Alat ini hanya terdapat di Korea. Penghangat ruangan yang terdapat di bagian
bawah kayu-kayu ini. Hangatnya terasa seperti hangat alami. Karena
penghangatnya menggunakan batu bara, kayu, dsb.
Aku
keluarkan jaket super tebalku dari dalam ransel, diikuti dengan kain tebal
untuk melingkari leherku. Melindunginya dari udara dingin. Tapi tak cukup
sanggup untuk melindungi hati ini dari kerinduan. Hanya sebuah kain tebal,
bukan sebuah perasaan yang lain yang bisa menggantikan atau menghapusnya.
“Permisi.
Apakah Anda mau mengisi cangkir Anda dengan teh?”ujar seorang pelayan sambil
menawarkan dua teko teh.
Aku
mendongak untuk menatap pelayan tersebut. Dan yap, aku berusaha untuk tidak
membelalakkan mataku karena meskipun aku mencoba, aku tidak akan terlihat
seperti sedang membelalakkan mataku. “Teh manis saja. Terima kasih.”ujarku
sambil membungkukkan sebagian tubuhku ke arahnya. Setelah ia selesai mengisi
cangkirku, ia pergi dan menawarkan pada pengunjung yang lain.
Aku
menghembuskan nafas. “Tidak mungkin aku pindah kedai hanya karena masalah sepele.”omelku pada diriku sendiri. Maka kuputuskan untuk tetap di kedai ini.

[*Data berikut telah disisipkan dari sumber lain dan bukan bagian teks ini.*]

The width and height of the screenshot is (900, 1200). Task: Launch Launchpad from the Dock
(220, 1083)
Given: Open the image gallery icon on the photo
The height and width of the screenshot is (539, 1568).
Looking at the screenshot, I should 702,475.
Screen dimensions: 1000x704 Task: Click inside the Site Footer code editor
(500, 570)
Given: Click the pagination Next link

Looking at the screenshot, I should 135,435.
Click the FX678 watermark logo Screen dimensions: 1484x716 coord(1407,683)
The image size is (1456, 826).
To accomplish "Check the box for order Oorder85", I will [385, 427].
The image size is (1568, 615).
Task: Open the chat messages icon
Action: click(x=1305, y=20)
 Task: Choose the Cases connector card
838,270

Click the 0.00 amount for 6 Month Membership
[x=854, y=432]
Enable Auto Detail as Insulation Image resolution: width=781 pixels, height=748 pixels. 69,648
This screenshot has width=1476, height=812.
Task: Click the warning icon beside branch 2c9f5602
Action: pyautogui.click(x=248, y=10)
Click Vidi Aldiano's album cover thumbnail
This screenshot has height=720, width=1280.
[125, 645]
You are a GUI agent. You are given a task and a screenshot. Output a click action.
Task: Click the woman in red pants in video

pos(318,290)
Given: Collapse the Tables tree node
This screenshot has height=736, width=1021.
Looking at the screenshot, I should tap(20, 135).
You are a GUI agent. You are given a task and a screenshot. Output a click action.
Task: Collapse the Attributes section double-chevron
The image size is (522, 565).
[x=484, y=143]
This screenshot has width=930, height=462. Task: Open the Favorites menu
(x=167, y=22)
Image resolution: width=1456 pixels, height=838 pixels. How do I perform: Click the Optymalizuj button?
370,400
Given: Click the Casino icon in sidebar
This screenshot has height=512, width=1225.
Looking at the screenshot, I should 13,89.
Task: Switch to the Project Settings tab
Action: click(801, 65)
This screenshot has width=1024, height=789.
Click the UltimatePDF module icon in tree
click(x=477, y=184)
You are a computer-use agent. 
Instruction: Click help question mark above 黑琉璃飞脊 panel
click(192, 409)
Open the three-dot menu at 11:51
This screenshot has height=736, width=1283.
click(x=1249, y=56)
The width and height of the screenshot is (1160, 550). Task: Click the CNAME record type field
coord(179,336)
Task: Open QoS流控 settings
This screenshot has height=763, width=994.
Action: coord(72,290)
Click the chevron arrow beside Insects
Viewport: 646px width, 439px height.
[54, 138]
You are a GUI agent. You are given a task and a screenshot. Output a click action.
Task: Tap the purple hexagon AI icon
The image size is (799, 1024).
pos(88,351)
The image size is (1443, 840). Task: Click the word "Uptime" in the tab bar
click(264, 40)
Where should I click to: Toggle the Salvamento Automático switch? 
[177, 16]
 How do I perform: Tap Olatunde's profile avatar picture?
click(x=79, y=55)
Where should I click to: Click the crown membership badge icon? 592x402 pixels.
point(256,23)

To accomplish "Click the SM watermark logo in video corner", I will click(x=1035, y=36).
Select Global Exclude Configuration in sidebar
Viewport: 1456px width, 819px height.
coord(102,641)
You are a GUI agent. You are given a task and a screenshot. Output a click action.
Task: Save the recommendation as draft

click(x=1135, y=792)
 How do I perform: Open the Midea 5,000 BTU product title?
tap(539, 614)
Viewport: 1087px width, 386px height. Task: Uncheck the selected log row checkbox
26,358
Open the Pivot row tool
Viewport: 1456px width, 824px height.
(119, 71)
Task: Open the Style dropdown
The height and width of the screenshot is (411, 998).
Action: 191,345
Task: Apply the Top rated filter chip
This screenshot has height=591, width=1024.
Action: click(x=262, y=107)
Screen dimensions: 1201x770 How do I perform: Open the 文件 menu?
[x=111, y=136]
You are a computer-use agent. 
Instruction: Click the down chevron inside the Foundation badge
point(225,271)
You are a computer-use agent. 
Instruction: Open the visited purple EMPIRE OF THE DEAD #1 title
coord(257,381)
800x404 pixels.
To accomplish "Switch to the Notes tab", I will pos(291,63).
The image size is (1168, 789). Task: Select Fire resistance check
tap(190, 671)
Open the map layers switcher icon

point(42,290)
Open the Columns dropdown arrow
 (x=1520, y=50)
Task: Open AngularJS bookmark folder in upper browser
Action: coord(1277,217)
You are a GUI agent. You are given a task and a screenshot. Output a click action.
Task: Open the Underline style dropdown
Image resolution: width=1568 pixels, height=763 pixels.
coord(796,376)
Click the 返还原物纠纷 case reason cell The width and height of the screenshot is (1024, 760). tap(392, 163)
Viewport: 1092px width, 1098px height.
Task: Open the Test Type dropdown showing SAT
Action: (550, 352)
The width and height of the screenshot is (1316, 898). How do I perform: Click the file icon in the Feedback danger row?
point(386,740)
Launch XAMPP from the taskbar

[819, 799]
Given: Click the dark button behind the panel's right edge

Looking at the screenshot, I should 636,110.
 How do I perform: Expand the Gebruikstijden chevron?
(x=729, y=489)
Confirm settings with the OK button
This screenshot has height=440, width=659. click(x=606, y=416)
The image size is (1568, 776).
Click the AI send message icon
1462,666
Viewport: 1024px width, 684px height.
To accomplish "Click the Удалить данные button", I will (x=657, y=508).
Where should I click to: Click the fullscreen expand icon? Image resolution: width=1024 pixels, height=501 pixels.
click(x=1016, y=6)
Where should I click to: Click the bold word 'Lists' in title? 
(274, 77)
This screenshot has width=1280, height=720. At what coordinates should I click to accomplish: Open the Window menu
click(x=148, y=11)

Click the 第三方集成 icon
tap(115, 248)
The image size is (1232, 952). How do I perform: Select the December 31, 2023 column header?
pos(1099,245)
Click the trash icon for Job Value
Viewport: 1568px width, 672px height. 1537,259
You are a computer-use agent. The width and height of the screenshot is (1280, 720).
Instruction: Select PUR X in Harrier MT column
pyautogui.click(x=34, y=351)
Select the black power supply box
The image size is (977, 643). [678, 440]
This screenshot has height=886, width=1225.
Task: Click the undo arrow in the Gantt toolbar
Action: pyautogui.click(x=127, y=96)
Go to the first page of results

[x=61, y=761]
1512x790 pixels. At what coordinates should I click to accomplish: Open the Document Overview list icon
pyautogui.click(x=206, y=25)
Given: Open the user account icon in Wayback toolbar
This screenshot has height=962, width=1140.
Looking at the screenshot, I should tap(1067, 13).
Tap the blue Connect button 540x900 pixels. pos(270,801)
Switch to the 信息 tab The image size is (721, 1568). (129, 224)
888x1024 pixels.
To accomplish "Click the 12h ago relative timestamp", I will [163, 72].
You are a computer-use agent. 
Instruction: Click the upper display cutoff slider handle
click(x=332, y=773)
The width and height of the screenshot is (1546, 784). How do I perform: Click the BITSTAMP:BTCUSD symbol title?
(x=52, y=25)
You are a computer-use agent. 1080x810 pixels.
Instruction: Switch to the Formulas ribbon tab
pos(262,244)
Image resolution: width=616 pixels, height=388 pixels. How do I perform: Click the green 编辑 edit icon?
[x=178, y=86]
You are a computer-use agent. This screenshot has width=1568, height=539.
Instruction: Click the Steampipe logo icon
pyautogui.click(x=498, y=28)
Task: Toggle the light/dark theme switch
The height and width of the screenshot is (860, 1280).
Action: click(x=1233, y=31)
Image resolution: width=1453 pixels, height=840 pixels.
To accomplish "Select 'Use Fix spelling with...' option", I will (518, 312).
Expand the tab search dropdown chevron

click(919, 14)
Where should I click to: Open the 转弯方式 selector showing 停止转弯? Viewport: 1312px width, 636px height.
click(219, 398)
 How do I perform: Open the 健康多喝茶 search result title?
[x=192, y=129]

Bukan maksudnya aku akan tinggal disini. Maksudku, aku tetap akan datang ke
kedai ini dan menikmati hari-hariku yang kosong. Menunggu hari masuk kuliah.
Aku
menyibakkan pergelangan jaketku untuk melihat jam. “Masih lama.”gumamku seraya
tersenyum. Jam pulangku masih lama. Aku pikir sudah sebentar lagi karena keadaan
diluar sudah cukup gelap untuk disebut malam. Karena sebenarnya, baru menjelang
malam.
Aku
tersenyum saat sadar musim dingin hampir sampai. Menyenangkan bermain
lempar-lemparan bola salju dan membuat orang-orangan dari salju atau sekadar
memperhatikan butiran-butiran salju itu turun dari balik jendela rumah dengan
secangkir teh hangat dan beberapa kue kering, dilanjutkan dengan duduk-duduk di
depan perapian sambil membaca novel. Itulah mengapa aku sangat menunggu musim
dingin.
Aku bahkan
sudah menyiapkan beberapa novel untuk kubaca. Dari yang terbaru hingga yang
sudah berulang-ulang, berada di samping sofa bacaku dekat perapian. Ah ya,
Natal sebentar lagi. Tempat belanja pasti akan penuh dengan orang-orang yang
mencari perlengkapan Natal atau mungkin baru akan mencari pohon Natal beserta
isinya.
Kembali
kutarikan mataku di novel dan membuat pikiranku fokus dengan imajinasi.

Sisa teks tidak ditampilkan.